▶ **Exercise instructions**: Rewrite the items starting with the line that contains "Click the profile avatar in top bar" and going on through the end of the items, substituting "icon" for "avatar" and leaving everything else unchanged. Omit the pictures from your answer.

▶ **Provided entries**:
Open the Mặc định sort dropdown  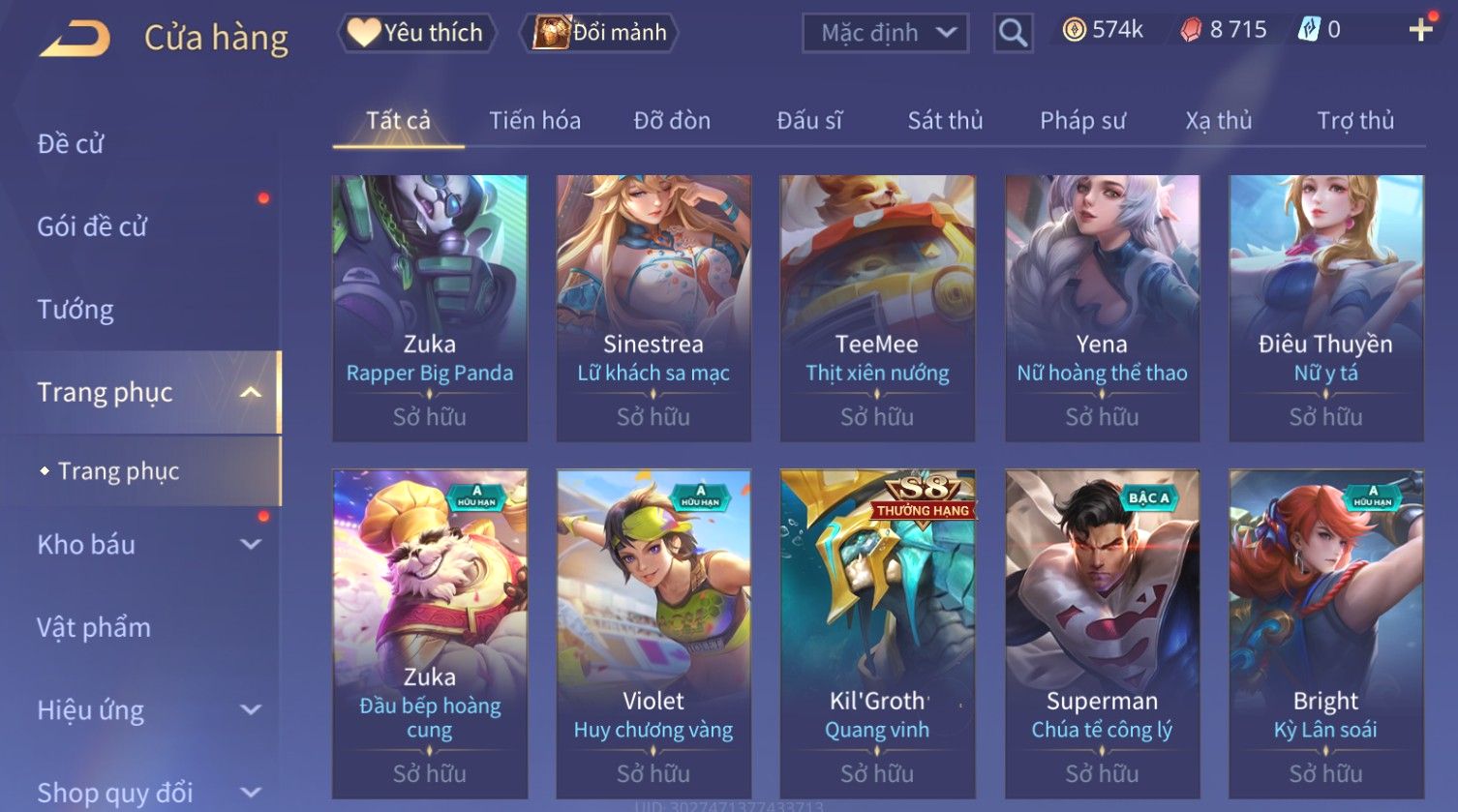[885, 33]
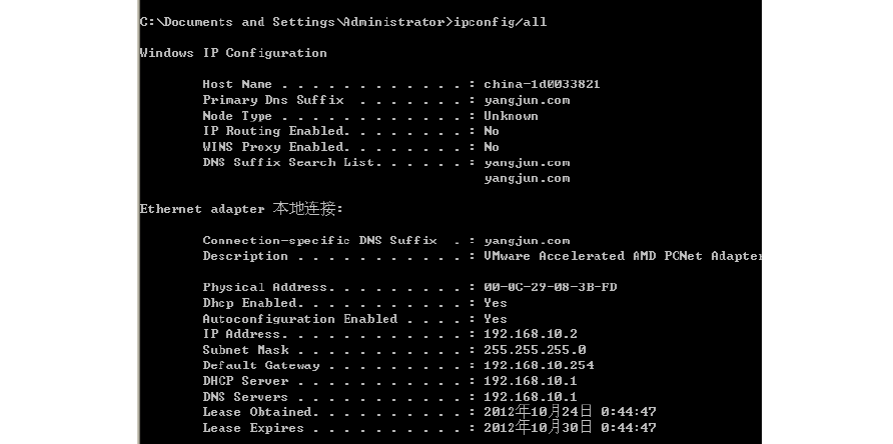Click host name value china-1d0033821
Screen dimensions: 893x444
[541, 85]
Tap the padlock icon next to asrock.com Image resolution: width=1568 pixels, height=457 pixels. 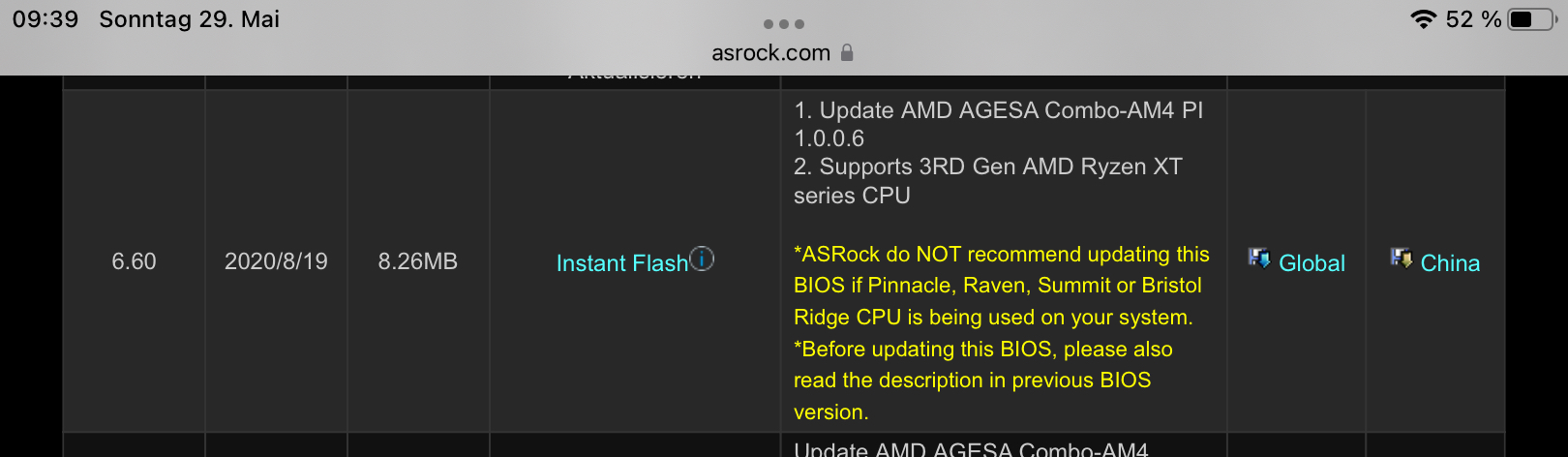click(x=847, y=52)
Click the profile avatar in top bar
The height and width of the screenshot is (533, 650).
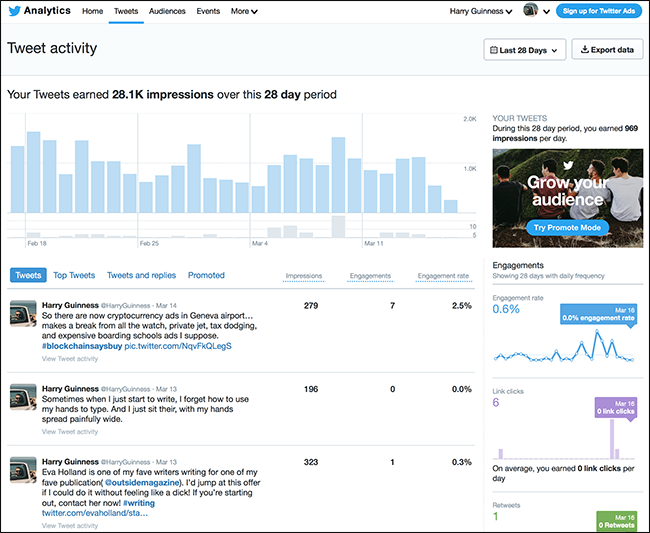tap(530, 10)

▶ **Written answer**:
Click the profile icon in top bar
The height and width of the screenshot is (533, 650).
tap(530, 10)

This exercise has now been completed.